A obra de Shakespeare foi adaptada aos tempos modernos e encenada por João Garcia Miguel, tendo estreado, em junho de 2017, em Aveiro, passando depois pelo Festival de Teatro de Almada, Cine-Teatro Constantino Nery, em Matosinhos, Cine-Teatro de Torres Vedras e Teatro Ibérico, em Lisboa. E, de facto, um dos propósitos do diretor artístico da companhia com este trabalho de reinvenção de textos clássicos e de profunda criatividade teatral é levar a voz dos atores às cidades de Portugal e não ficar apenas na capital e no Teatro Ibérico, espaço que a sua companhia ocupa.

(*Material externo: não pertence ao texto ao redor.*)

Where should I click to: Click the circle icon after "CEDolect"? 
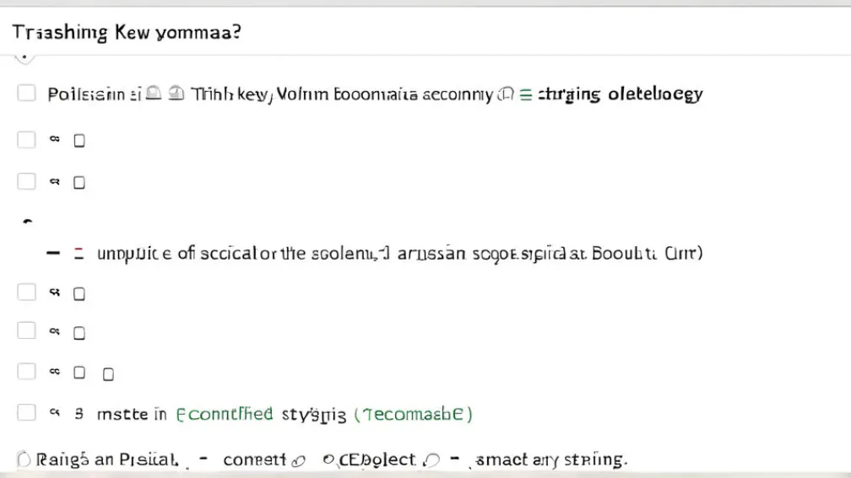pyautogui.click(x=432, y=460)
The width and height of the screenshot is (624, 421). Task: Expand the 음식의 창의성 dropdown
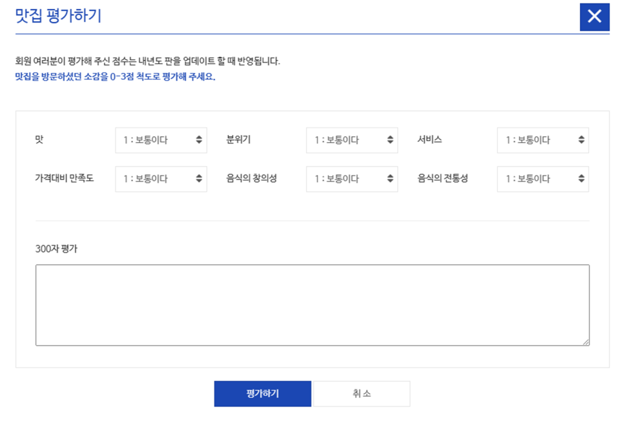(351, 179)
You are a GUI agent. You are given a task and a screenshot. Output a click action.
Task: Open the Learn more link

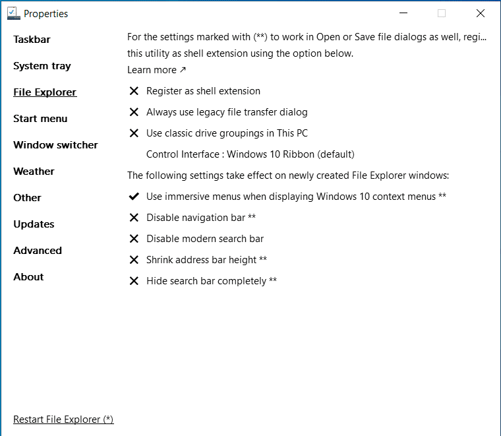[156, 70]
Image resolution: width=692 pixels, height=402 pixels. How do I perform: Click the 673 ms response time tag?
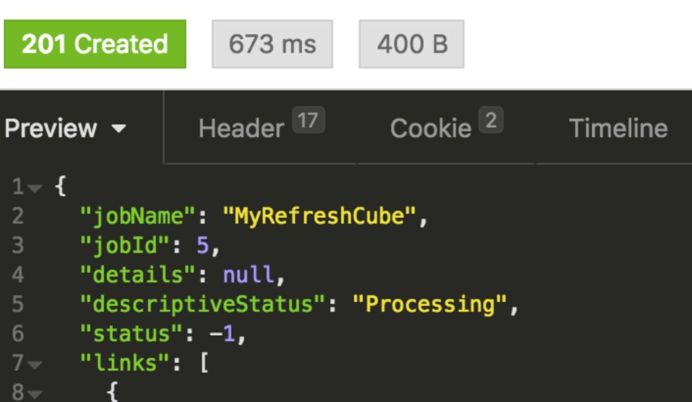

De acordo com o encenador, “é no confronto entre a performance e o texto que se ergue esta obra performativa que relê o texto clássico num ato de perversão dramatúrgica e, através das experiências subjetivas dos corpos, vai em busca da sua forma”. «Tempestade» é uma história de vingança e de amor que contém muitas histórias dentro de si. “É uma história de conspirações oportunistas que contrapõe a figura disforme e selvagem dos instintos animais, que habita o homem, à figura etérea, incorpórea das altas aspirações humanas. Contrapõe o baixo com o alto, a terra contra o céu. Contrasta os instintos aos desejos de liberdade. A investigação dessas emoções, desses pensamentos e das suas expressões físicas, são, desde logo, a matéria restante do nosso fazer artístico”, explica João Miguel Garcia.

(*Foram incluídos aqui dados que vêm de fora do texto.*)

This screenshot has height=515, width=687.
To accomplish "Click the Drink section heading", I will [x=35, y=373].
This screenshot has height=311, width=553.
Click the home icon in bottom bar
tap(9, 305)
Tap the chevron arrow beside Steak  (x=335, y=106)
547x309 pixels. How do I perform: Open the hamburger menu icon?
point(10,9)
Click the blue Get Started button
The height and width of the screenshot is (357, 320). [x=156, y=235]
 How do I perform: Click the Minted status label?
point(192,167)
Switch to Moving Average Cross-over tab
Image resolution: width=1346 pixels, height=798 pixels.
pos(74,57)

O espetáculo dá início a um ciclo dedicado às emoções, ao amor, mas também ao ódio que se lhe opõe, “às forças que nos assolam como tempestades e nos sustentam os caminhos”. “As tempestades ilustram, exteriormente, no mundo real, as forças da natureza, assim como as forças interiores. Energias que se chocam invisíveis, das quais os movimentos dos corpos são feitos afinal. Na força à solta, na tempestade, entrevêem-se os movimentos nervosos do corpo. É aí, nesses movimentos subtis e disruptivos, que este espetáculo se irá fundar. Nas forças opostas em confronto, nas zonas de contacto, entre a vida e a morte, na carne que se move por dentro do sonho inconsciente. São essas forças fundidas que emergem do nervo à carne, daí para a pele, e que, a pouco e pouco, se espalham pelo mundo que vamos em busca de interrogar”, sublinha, acrescentando que cada um destes mundos é como uma ilha pessoal. “Para chegar ao outro temos de naufragar e ser aniquilados pelo mar do ser desfeito”.

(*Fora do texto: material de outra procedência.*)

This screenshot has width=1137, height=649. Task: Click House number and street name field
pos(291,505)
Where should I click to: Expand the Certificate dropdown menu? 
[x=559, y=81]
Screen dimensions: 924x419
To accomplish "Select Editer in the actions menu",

Ao quebrar-se esta metáfora emocional da tempestade, perde-se, então, a sua condição destruidora e ganha-se em subtilezas. “Ali, na mudança de qualidade, a tempestade encerra uma renovação. O inconsciente torna-se material visível, emerge e transforma os corpos em unidades vivas: espaço e sujeito. A tempestade causa estragos na ordem existente e traz destroços às margens do conhecido, náufragos, memórias devastadas, amnésias como restos de navios tornam-se visíveis, pedaços do fundo do mar falam-nos, a matéria informe e irreconhecível traz sensações físicas renovadas de mistérios esquecidos”, descreve. “O reconstruir de uma certa ordem posterior é já um trabalho que reinventa o corpo, que tira das forças da tempestade o seu saber e o incorpora numa realidade transformada. É este desafio que propomos ao espetador que já conhece Shakespeare e o nosso trabalho. Uma reinvenção do nosso tempo comum”, declara João Miguel Garcia.